O que se pede
a) Transcreva o trecho do texto sobre as águas Perrier entre "A polémica remonta" e "de microfiltração utilizados.", inclusive.
b) Resuma em duas frases o texto sobre as águas Perrier.
c) Prossiga o texto sobre as águas Perrier a partir do ponto em que termina, por favor.

Documento de origem

■ ■ ■ ■ ■ ■ ■

O tribunal de Nanterre, em França, vai anunciar esta terça-feira a sua decisão no processo envolvendo a comercialização das águas Perrier, marca do grupo Nestlé. O caso foi iniciado pelo procedimento movido pela associação de defesa do consumidor UFC-Que Choisir, que solicita a suspensão imediata da venda e o recolhimento de todas as garrafas. A associação denunciou “uma vasta fraude aos consumidores”, acusando a Nestlé Waters de ter recorrido a tratamentos de desinfecção proibidos em águas minerais naturais antes da engarrafagem.
Segundo a UFC-Que Choisir, a prática colocaria em causa a naturalidade das águas Perrier, uma vez que, em média, uma água mineral natural é vendida entre cem a trezentas vezes mais cara do que água da torneira, configurando um lucro estimado em mais de 3 mil milhões de euros em quinze anos, de acordo com o relatório da comissão de inquérito do Senado francês, datado de 14 de maio de 2025.
A polémica remonta a janeiro de 2024, quando a Nestlé admitiu ter utilizado tratamentos de desinfecção nas suas águas para garantir a “segurança alimentar”, mantendo, porém, que as águas continuavam “puras na fonte”. Em fevereiro, após novas revelações, a diretora-geral da Nestlé Waters solicitou esclarecimentos sobre os processos de microfiltração utilizados.

■ ■ ■ ■ ■ ■ ■

Dados de origem
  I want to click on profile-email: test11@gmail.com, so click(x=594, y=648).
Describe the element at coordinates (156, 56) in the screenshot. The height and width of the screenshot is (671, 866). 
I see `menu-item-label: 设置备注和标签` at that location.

■ ■ ■ ■ ■ ■ ■

Respostas esperadas
a)
A polémica remonta a janeiro de 2024, quando a Nestlé admitiu ter utilizado tratamentos de desinfecção nas suas águas para garantir a “segurança alimentar”, mantendo, porém, que as águas continuavam “puras na fonte”. Em fevereiro, após novas revelações, a diretora-geral da Nestlé Waters solicitou esclarecimentos sobre os processos de microfiltração utilizados.

b) O tribunal de Nanterre vai anunciar a sua decisão no processo movido pela UFC-Que Choisir, que pede a suspensão imediata da venda e o recolhimento das garrafas de Perrier e acusa a Nestlé Waters de ter usado tratamentos de desinfecção proibidos em águas minerais naturais. A polémica remonta a janeiro de 2024, quando a Nestlé admitiu ter utilizado tratamentos de desinfecção, mantendo que as águas continuavam "puras na fonte".

c)
Em abril de 2025, um controlo interno identificou 300.000 garrafas consideradas contaminadas por bactérias patogénicas. A Nestlé confirmou que algumas garrafas foram bloqueadas devido a uma anomalia “não patogénica”, rejeitando tratar-se de “contaminação no poço”. Apesar de não se tratar de risco direto para a saúde, a UFC-Que Choisir considera que estes tratamentos ilegais comprometem a rotulagem como água mineral natural, defendendo que a marca perdeu a sua autenticidade.
O processo em curso é de caráter urgente e não visa um julgamento definitivo sobre o fundo da questão, mas sim a obtenção de medidas cautelares. Caso o tribunal aceda ao pedido da UFC-Que Choisir, as garrafas Perrier poderiam ser temporariamente retiradas do mercado francês até à resolução final do caso. Esta decisão instrutória será determinante para o futuro comercial da marca, cuja reputação e volume de vendas podem sofrer impacto imediato.
A associação de consumidores sublinha que a ação procura proteger os direitos dos consumidores face a práticas comerciais potencialmente fraudulentas, nomeadamente pela utilização de tratamentos proibidos, e reforça que a expectativa é de que o tribunal imponha medidas que limitem a circulação das águas enquanto a investigação prossegue.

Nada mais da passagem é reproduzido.